Review: Remarkable ‘A Boy And His Samurai’ confirms Nakamura as one of the best

How has Yoshihiro Nakamura remained an international secret?

If there was an American equivalent to “A Boy And His Samurai,” it would be the sort of film that would end up earning $100 million from family audiences.  It is a sincere, high-concept movie that absolutely plays to formula, but does it with a zeal that is enormously endearing.  It is interesting that I’ll be publishing my review of the movie “Real Steel” today as well, because these films both fall into some of the same broad genre definitions.

In both films, there is a boy who needs a father figure, and an unlikely figure, associated primarily with violence, has to learn how to also display a tender and protective side to bond with the boy.  In this movie, Hiroko (Rie Tomosaka) is struggling to raise her young son Tomoya (Fuku Suzuki), who is almost kindergarten age.  He’s at that point where kids accept whatever reality works best for them, where the whole world is made of possibilities and they’re really starting to come into focus as people.  Hiroko left her husband because he expected her to play some sort of conventional domestic role, and she needs to work.  She needs to have a place in things and be good at something.  And so she’s raising Tomoya alone, and one afternoon, the two of them meet Yasube (Ryo Nishikikido), who appears to be a genuine samurai from the Edo period, somehow transported to modern Tokyo.  So of course, Tomoya takes him home.

Yasube has been trapped in this world without any knowledge of how to conduct himself or how to survive, so he throws himself on the mercy of this mother and son, and in return, he offers to play the role that Hiroko’s husband never could, tending to the house and to Tomoya and leaving her free to dedicate her full attention to her job.  Yasube is so stiff and formal that it’s almost like having a domestic robot, but slowly, Hiroko starts to warm to this soldier out of time.  She sees how he is with Tomoya, and she sees what it means to the boy.  And this is where Nakamura really shines with this film, the relationship he builds between samurai and child, between someone so fierce and stern and someone so sweet and gentle.  It is delicately etched work, and very funny besides.  There are many places where I think the film is fairly naked in the way it manipulates the audience, and I also don’t care.  I think the film does it so well, with so much good will and genuine charm that I almost looked forward to seeing them play the next beat in the formula.
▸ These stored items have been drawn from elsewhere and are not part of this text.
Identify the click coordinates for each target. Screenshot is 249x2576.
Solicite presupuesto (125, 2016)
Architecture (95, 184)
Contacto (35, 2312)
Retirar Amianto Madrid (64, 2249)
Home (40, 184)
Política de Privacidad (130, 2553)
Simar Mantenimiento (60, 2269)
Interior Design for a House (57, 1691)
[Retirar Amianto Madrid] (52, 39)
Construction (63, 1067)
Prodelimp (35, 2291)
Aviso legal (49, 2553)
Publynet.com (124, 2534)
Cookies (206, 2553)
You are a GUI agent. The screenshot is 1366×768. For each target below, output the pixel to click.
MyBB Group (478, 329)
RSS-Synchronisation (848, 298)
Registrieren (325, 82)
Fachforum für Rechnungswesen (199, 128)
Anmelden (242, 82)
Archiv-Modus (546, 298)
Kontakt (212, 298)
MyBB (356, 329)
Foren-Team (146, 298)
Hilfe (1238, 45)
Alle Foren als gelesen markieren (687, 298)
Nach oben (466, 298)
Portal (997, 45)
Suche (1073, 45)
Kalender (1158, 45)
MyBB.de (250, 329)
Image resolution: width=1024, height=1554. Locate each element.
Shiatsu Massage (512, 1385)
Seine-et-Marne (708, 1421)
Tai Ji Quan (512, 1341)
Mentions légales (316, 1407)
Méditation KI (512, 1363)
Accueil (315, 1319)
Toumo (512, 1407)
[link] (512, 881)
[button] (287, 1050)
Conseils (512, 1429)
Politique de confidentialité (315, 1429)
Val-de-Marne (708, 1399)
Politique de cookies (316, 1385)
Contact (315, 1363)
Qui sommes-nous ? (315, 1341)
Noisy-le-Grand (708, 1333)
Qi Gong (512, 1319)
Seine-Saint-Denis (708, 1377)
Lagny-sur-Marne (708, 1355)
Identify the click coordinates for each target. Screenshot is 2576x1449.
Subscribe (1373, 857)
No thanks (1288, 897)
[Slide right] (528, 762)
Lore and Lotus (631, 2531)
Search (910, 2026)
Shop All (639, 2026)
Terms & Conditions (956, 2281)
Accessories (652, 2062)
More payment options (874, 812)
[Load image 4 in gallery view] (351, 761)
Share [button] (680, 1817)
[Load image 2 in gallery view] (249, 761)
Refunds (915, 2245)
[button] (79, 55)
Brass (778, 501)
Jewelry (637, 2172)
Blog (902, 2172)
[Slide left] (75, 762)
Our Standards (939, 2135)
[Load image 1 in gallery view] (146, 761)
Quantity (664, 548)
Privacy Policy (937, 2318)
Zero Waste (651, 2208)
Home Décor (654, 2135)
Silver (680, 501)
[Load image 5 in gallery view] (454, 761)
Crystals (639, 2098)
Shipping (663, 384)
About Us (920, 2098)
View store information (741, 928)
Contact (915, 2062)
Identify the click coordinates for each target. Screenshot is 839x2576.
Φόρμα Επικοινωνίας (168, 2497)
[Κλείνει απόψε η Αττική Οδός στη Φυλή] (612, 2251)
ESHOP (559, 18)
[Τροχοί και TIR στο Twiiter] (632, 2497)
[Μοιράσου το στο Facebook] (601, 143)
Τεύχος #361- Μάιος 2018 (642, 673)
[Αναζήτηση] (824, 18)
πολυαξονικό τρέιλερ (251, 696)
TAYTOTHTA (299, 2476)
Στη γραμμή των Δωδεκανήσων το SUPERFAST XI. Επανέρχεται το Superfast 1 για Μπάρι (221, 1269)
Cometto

Nishikikido gives a great performance here, and Tomosaka is lovely, warm and at times laugh out loud funny.  She has to keep some sort of grip on normal in the midst of this rather outsized idea about time travel, caring for people, and the power of a great dessert, and the more real she plays it, the funnier it makes Nishikikido’s work seem.  Fuku Suzuki is almost too young to be called an actor, but Nakamura manages to capture something very real between these characters.  Watching the way this film builds to a sports movie finish in one of the most unlikely settings imaginable, I was struck by just what a sweet open nature there is to the work that Nakamura’s made so far.  I love “Fish Story.”  I love “Golden Slumber.”  And I feel like I need to start seeing his other work immediately.  I need to see “The Triumphant Return Of General Rouge,” the sequel to “The Glorious Team Batista,” and “The Two In Tracksuits” and “The Foreign Duck, the Native Duck, and God” and I need to see them soon.  I’m fascinated by this guy’s generous, human attitude towards character and story.  He sees the connections that make this world so absurd and so beautiful, and he knows how to dramatize those moments that makes us all believe in something bigger.  He is, like Hayao Miyazaki, a believer in the better parts of our nature as well as an observer of our weaker moments.  I think it’s thrilling to see a filmmaker like this working in film after film, and I can only hope that at some point, he’s going to get the recognition he deserves.

There’s a reason this won the Audience Award here at Fantastic Fest tonight.  For now, I’ll just say that if you have any chance to see “A Boy And His Samurai,” take it.  You can thank me later.